__SOURCE EXTRACT__.
--- START ---
About The Met/ Collection Areas/ The American Wing/ American Wing Period Rooms/ Haverhill Room
Two views of a former parlor from 1805 decorated as a bedroom with a large red and white canopy bed and a red easy chair

Haverhill Room

Haverhill, Massachusetts, ca. 1805

Matthew Thurlow, Research Associate

The Haverhill Room, installed in Gallery 729 in the American Wing, is the formal parlor (now furnished as a bedroom) from a house that originally belonged to James Duncan Jr. (1756–1822). Duncan was a merchant living in Haverhill, Massachusetts, a town thirty miles north of Boston. He grew wealthy as a partner in the shipping and mercantile business begun by his father, James Duncan Sr. (1726–1818).

Financial success allowed Duncan to build an elegant house in the first decade of the nineteenth century. Its interior represents the Neoclassical style of architecture that prevailed during the early 1800s and provides an appropriate backdrop for the American Wing's strong collection of New England furniture of this era.

Borrowing from antiquity

Detail of the mantel in the Haverhill Room showing an Etruscan scroll

The parlor from the Duncan House is an excellent example of New England's interpretation of the Scottish architect Robert Adam's Neoclassical style. Delicate composition ornament and mahogany pilasters are important signifiers of this architectural mode. There are also echoes of ancient Greece and Rome in such decorative motifs as Etruscan scrolls and urns draped with fabric and festoons of flowers.

Image: Detail of the mantel in the Haverhill Room showing an Etruscan scroll.


Setting

Detail of a map of Haverhill, ca. 1860

Haverhill, Massachusetts, emerged in the late eighteenth century as an industrial center for the milling of lumber and wheat as well as for distilling, shipbuilding, textile manufacturing, and leather processing. Located on the Merrimack River, with direct access to the Atlantic Ocean, Haverhill also became an important port for foreign and domestic trade.

An 1816 description of Haverhill refers to it as "delightful… with a very pleasant appearance, and an air of importance as a populous and busy town" and mentions the "several handsome dwelling houses" built there.

Image: Detail of a map of Haverhill, ca. 1860. The three-story building attached to the back of the Eagle House hotel is likely the Duncan House. Image courtesy of Haverhill Public Library, Haverhill, Massachusetts.
--- END ---
__DATASET SECTION__.
--- START ---
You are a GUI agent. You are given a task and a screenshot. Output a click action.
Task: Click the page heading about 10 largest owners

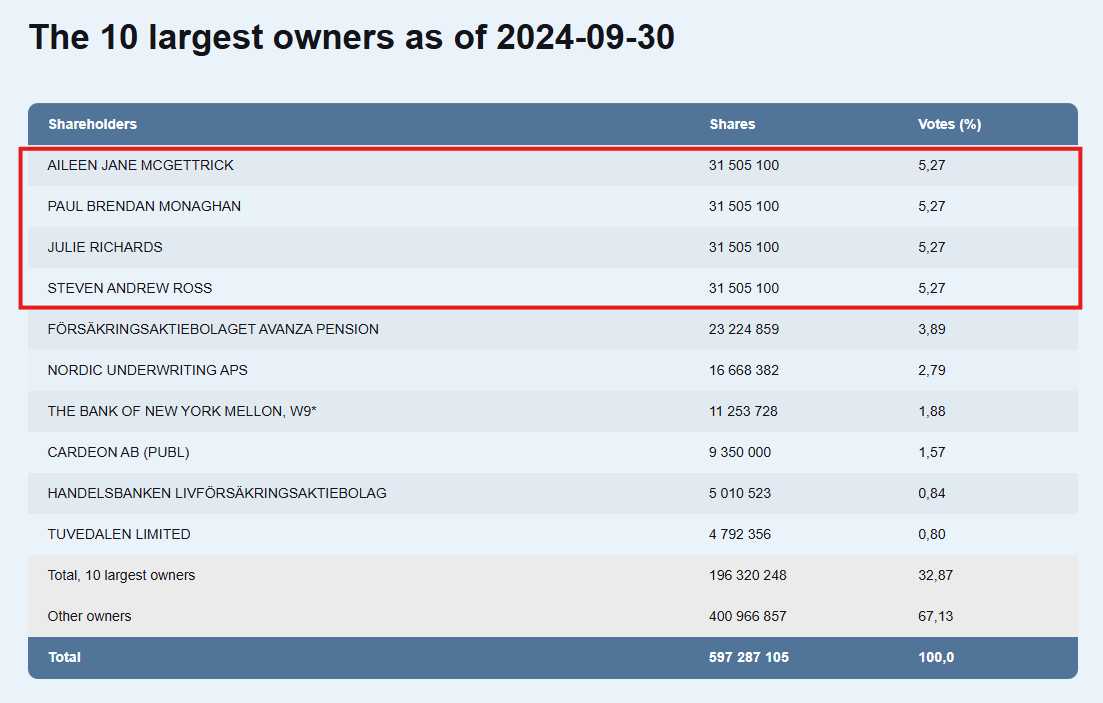(352, 37)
--- END ---
__REQUIRED TASK__. Output the Haverhill Room text verbatim, from "Financial success allowed" up to and including "of this era.". The listing plays no part in this exercise.

__EXPECTED OUTPUT__.
Financial success allowed Duncan to build an elegant house in the first decade of the nineteenth century. Its interior represents the Neoclassical style of architecture that prevailed during the early 1800s and provides an appropriate backdrop for the American Wing's strong collection of New England furniture of this era.